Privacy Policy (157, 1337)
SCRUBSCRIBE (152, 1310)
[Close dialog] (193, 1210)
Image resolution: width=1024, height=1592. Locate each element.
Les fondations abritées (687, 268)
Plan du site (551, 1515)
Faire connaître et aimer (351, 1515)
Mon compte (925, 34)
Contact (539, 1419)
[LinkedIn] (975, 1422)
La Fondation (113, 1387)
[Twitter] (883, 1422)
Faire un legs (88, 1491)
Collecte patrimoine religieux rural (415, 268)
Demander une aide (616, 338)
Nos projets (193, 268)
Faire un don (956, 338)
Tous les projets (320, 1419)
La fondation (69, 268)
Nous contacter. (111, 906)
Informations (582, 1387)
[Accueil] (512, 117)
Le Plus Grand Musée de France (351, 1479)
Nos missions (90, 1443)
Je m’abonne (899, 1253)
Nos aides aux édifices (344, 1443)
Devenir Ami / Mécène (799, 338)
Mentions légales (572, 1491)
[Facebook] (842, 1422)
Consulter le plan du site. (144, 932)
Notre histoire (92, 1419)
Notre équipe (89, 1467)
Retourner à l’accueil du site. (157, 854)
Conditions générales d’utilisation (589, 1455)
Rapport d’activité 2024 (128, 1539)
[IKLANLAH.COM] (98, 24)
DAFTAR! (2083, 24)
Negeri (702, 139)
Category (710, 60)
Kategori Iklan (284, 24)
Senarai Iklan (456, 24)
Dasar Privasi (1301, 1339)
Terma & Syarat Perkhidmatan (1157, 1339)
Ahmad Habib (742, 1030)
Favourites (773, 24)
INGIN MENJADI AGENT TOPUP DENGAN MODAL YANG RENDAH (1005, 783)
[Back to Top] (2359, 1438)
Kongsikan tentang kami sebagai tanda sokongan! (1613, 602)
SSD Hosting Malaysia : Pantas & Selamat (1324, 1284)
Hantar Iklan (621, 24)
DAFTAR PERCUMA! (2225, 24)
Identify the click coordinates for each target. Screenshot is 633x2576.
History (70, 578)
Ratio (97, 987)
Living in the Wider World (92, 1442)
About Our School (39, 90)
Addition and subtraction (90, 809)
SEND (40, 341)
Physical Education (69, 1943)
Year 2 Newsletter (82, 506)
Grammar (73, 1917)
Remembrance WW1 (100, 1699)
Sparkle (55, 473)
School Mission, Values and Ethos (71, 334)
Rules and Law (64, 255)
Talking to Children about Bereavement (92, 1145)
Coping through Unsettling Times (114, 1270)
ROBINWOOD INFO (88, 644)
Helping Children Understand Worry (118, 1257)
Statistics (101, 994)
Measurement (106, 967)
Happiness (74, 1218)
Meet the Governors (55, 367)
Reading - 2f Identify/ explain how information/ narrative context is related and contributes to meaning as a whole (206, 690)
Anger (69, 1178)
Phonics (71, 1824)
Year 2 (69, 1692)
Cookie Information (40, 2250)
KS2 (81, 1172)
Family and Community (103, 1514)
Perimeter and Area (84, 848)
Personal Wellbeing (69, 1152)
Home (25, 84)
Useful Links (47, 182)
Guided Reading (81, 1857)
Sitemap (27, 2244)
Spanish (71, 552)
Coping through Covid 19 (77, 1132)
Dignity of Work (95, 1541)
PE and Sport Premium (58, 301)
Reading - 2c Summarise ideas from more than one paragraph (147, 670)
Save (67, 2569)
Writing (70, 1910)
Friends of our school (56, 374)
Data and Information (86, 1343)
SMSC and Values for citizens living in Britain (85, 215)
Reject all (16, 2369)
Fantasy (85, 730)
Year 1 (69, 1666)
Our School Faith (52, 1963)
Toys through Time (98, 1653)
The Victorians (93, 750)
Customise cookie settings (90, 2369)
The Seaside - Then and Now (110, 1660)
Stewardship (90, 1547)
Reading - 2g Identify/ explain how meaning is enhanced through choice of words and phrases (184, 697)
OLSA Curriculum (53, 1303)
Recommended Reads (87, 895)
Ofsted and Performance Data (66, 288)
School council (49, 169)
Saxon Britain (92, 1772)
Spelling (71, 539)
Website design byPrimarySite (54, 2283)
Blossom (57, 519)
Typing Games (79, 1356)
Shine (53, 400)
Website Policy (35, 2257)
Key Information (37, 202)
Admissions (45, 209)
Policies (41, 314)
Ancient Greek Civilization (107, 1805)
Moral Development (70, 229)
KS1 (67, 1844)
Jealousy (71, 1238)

# EXERCISE:
Give the lines again, exactly as they stand, from the beginning of the data through the line with "DAFTAR PERCUMA! (2225, 24)".

# RESPONSE AREA:
Privacy Policy (157, 1337)
SCRUBSCRIBE (152, 1310)
[Close dialog] (193, 1210)
Image resolution: width=1024, height=1592. Locate each element.
Les fondations abritées (687, 268)
Plan du site (551, 1515)
Faire connaître et aimer (351, 1515)
Mon compte (925, 34)
Contact (539, 1419)
[LinkedIn] (975, 1422)
La Fondation (113, 1387)
[Twitter] (883, 1422)
Faire un legs (88, 1491)
Collecte patrimoine religieux rural (415, 268)
Demander une aide (616, 338)
Nos projets (193, 268)
Faire un don (956, 338)
Tous les projets (320, 1419)
La fondation (69, 268)
Nous contacter. (111, 906)
Informations (582, 1387)
[Accueil] (512, 117)
Le Plus Grand Musée de France (351, 1479)
Nos missions (90, 1443)
Je m’abonne (899, 1253)
Nos aides aux édifices (344, 1443)
Devenir Ami / Mécène (799, 338)
Mentions légales (572, 1491)
[Facebook] (842, 1422)
Consulter le plan du site. (144, 932)
Notre histoire (92, 1419)
Notre équipe (89, 1467)
Retourner à l’accueil du site. (157, 854)
Conditions générales d’utilisation (589, 1455)
Rapport d’activité 2024 (128, 1539)
[IKLANLAH.COM] (98, 24)
DAFTAR! (2083, 24)
Negeri (702, 139)
Category (710, 60)
Kategori Iklan (284, 24)
Senarai Iklan (456, 24)
Dasar Privasi (1301, 1339)
Terma & Syarat Perkhidmatan (1157, 1339)
Ahmad Habib (742, 1030)
Favourites (773, 24)
INGIN MENJADI AGENT TOPUP DENGAN MODAL YANG RENDAH (1005, 783)
[Back to Top] (2359, 1438)
Kongsikan tentang kami sebagai tanda sokongan! (1613, 602)
SSD Hosting Malaysia : Pantas & Selamat (1324, 1284)
Hantar Iklan (621, 24)
DAFTAR PERCUMA! (2225, 24)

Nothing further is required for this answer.